Two rounds of airdrops today delivered enough cereals for about 8,000 displaced people for 15 days in the town of Ganyiel in Unity state, following a trial run of airdrops in recent days in Maban County in Upper Nile state. Airdrops are planned for nine locations in Upper Nile, Jonglei and Unity states, and may be expanded to reach other areas.

WFP is using a combination of airdrops and airlifts - in which the aircraft lands and is unloaded - to get vital food supplies to internally displaced people (IDPs), refugees from neighbouring Sudan, and conflict-affected communities around South Sudan.

Insecurity, border restrictions and other barriers to humanitarian access are causing serious problems for WFP moving food into and around the country at a time when the agency is urgently trying to deliver food assistance to support hundreds of thousands of people in need, as well as to pre-position food before the rainy season makes more than half the country inaccessible by road.
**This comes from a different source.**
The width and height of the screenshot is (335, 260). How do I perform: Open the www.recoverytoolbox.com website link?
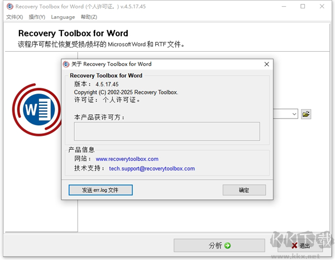127,159
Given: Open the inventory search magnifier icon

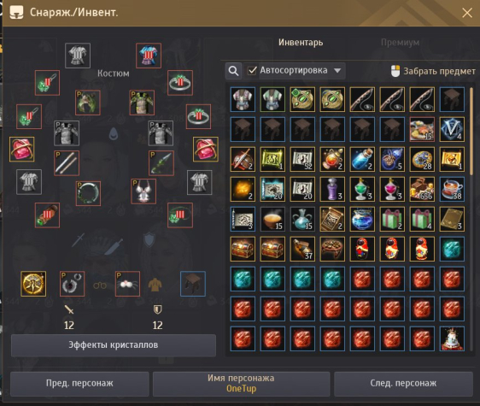Looking at the screenshot, I should point(233,71).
WFP continues to work with all parties to the conflict and with neighbouring country governments to resume reliable movement of humanitarian goods, including cross-border shipments. Transporting food across the border overland from Ethiopia and Sudan is key to supplying conflict-affected areas of South Sudan.
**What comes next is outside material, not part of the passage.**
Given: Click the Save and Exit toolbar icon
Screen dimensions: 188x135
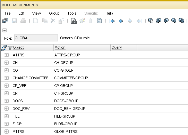Looking at the screenshot, I should 5,21.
WFP has provided lifesaving food assistance and nutrition support to around 765,000 people in South Sudan since the crisis began in mid-December, including more than 430,000 people displaced or directly affected by conflict, as well as to another 335,000 people from pre-existing caseloads, who are refugees or members of other vulnerable groups. WFP aims to scale up its assistance to support 2.5 million conflict-affected and food-insecure people in South Sudan over the coming months.